Houve satisfações pessoais também e tão incríveis quanto. Em 2009 recebi o convite para ser júri da categoria Promo Lions. Em 2011, a Ana Paula também voltou para o universo Cannes como júri de Direct Lions. Ser júri de Cannes, para mim, é um dos maiores reconhecimentos que um publicitário pode receber em sua carreira, pela sua notoriedade, responsabilidade e repercussão.
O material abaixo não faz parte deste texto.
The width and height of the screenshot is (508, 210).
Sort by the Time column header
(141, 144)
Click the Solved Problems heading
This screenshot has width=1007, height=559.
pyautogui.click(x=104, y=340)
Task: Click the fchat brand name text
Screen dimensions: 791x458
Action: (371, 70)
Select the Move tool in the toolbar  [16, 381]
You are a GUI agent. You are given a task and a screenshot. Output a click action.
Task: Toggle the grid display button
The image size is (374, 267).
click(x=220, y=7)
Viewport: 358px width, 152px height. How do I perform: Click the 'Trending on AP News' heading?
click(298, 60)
Já na chegada ao festival, uma primeira reunião, com Mr. Thomas nos recepcionando. Ele forneceu as primeiras orientações aos jurados e fez um discurso que resumo aqui: “Vocês não estão aqui para representar o país de vocês, mas porque na trajetória de vocês foram reconhecidos como importantes talentos líderes do mundo e nos fazem crer que vocês tem skill para selecionar os melhores trabalhos desenvolvidos no planeta. Portanto, ‘no patriots’, não defenda o seu país, defendam com talento os trabalhos que as pessoas arduamente desenvolveram no mundo todo confiando a vocês o reconhecimento correto e justo”.

Aquelas palavras mexeram com todos durante todos os dias dos trabalhos e até hoje. Percebi, em instantes, o significado da magia e encantamento do Festival de Cannes. Fazer parte dos jurados de Cannes era ter todo o respeito, valor e contribuição real para a manutenção do pensamento criativo e publicitário para toda a cadeia de valor do negócio.
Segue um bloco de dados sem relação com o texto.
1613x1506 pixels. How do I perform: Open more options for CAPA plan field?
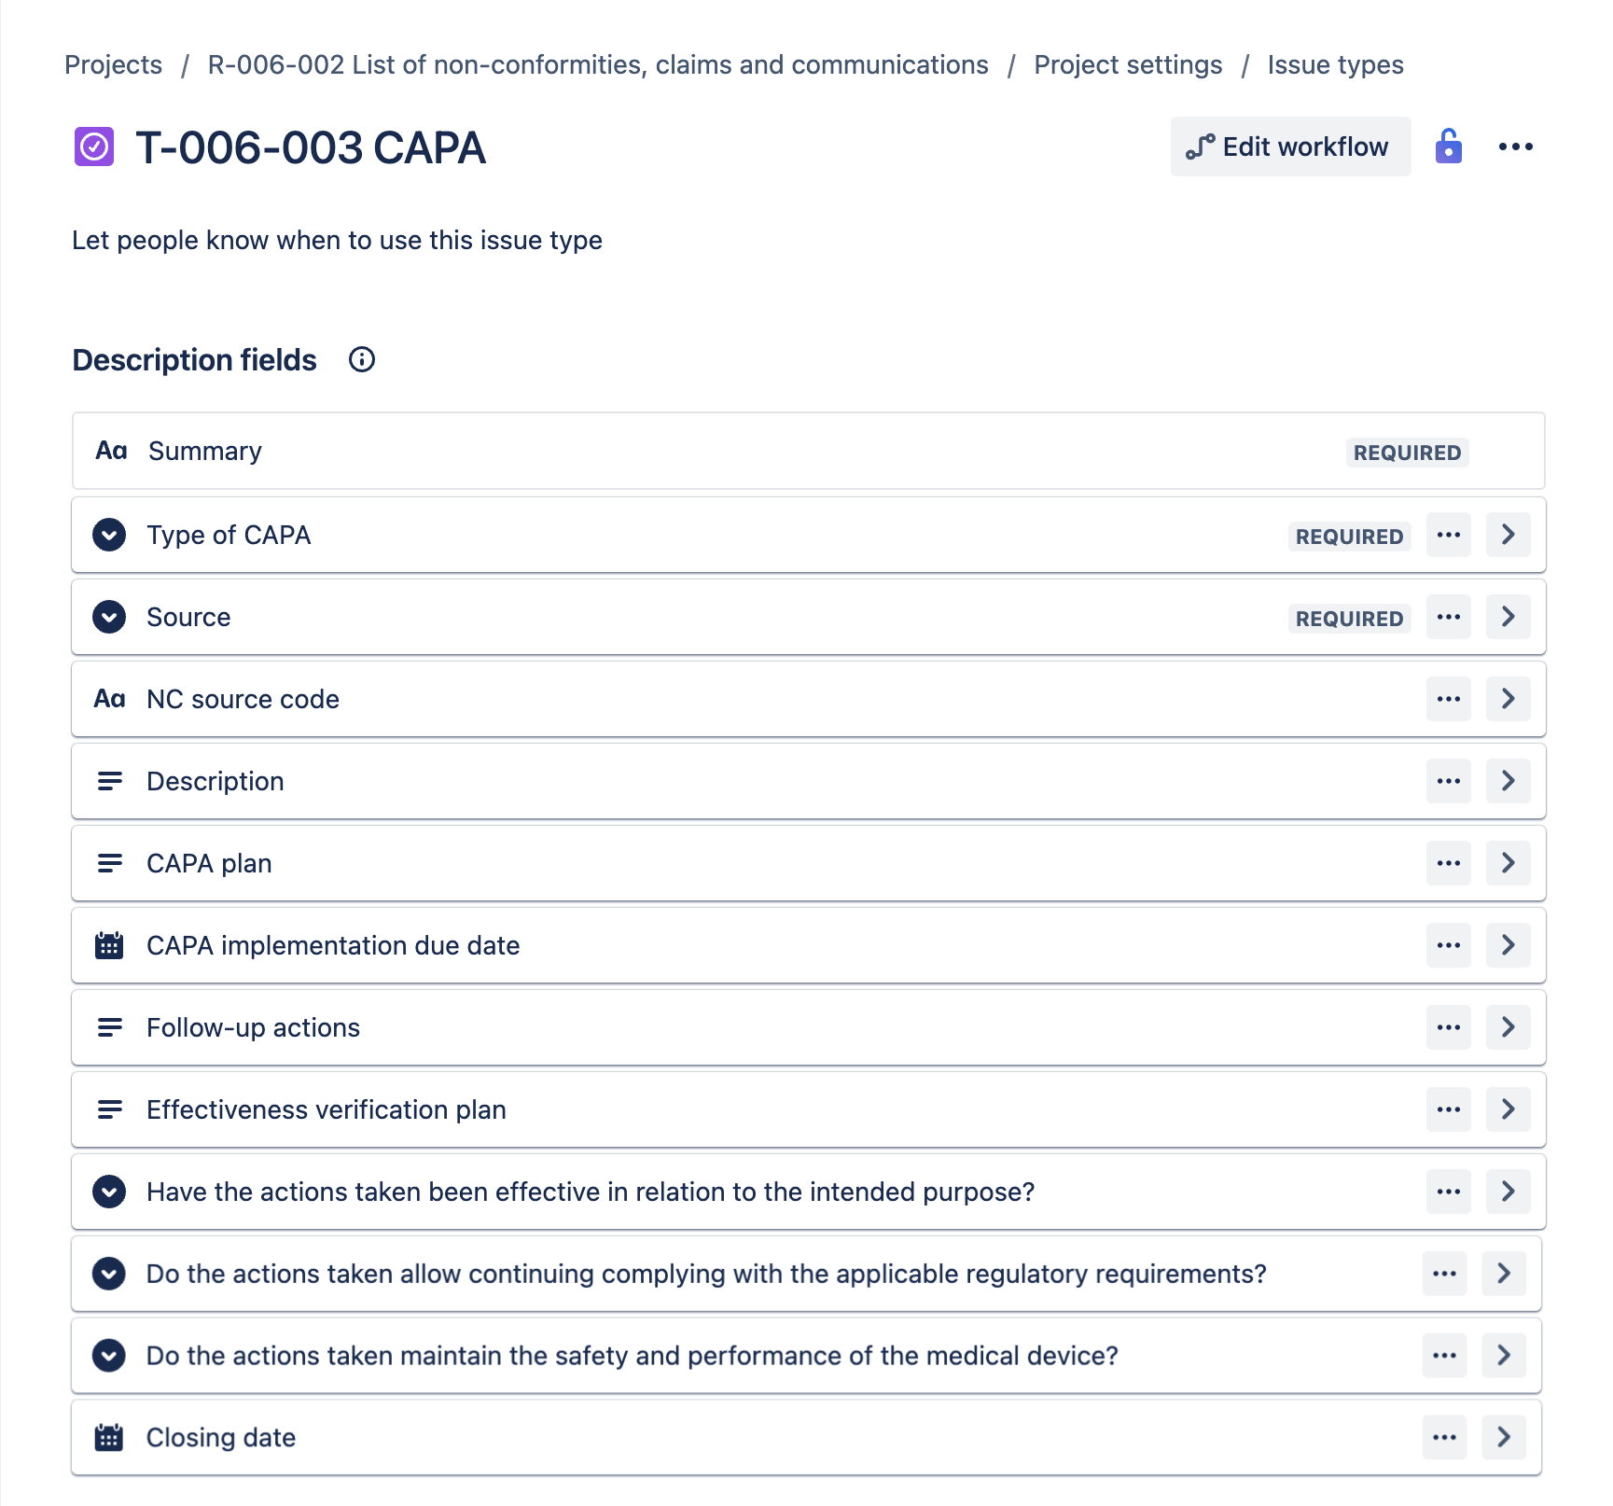coord(1448,863)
Talvez tenha sido, tecnicamente e fisicamente, minha atividade profissional mais desgastante e mais concentrada em uma única semana que vivemos, mas, ter as oportunidades e aprendizados de como diferentes culturas têm olhares diversos sobre os mesmos trabalhos, como há diferentes leituras e entendimentos das estratégias e dos seus resultados e como a universalidade pode conviver com diferentes temas no mesmo debate talvez tenha sido a compensação de todos os esforços e dedicação.

Além disso, ganhei grandes amigos e histórias inesquecíveis naquele festival, que mantemos aceso até hoje com praticamente todo o corpo de jurados. Recentemente, um desses amigos, o holandês Pope van Pelt, me visitou em São Paulo e assim pudemos recordar momentos memoráveis de nossas vidas em Cannes e o quanto esta grande experiência ficou tatuada positivamente em nossas carreiras para sempre.

Depois de varias participações e outras conquistas, inclusive também em outras praias, nós amadurecemos e crescemos, mas isso não muda o fato de Cannes ter o poder de contemporizar as pessoas, de criar a aura do conhecimento junto com o ambiente profissional mais fascinante em que já estive. O festival é uma arena que reúne, em uma única semana, os trabalhos mais talentosos do mundo da comunicação mundial, com discursos impressionantes e pessoas especiais, acompanhados de uma das melhores gastronomias do planeta, cenas bucólicas e uma paisagem que engrandece os olhos.

Cientistas vão à Antártica, à Groenlândia, religiosos vão a Meca, ao Vaticano, e publicitários, pelo menos uma vez na vida, vão a Cannes. É como viajar para fora do planeta Terra e ir para o planeta Cannes, o nosso universo. O festival renova a nossa crença e nos renova a alma de ser publicitário, de acreditar na criatividade e na possibilidade de  ajudar a fazer o mundo andar adiante.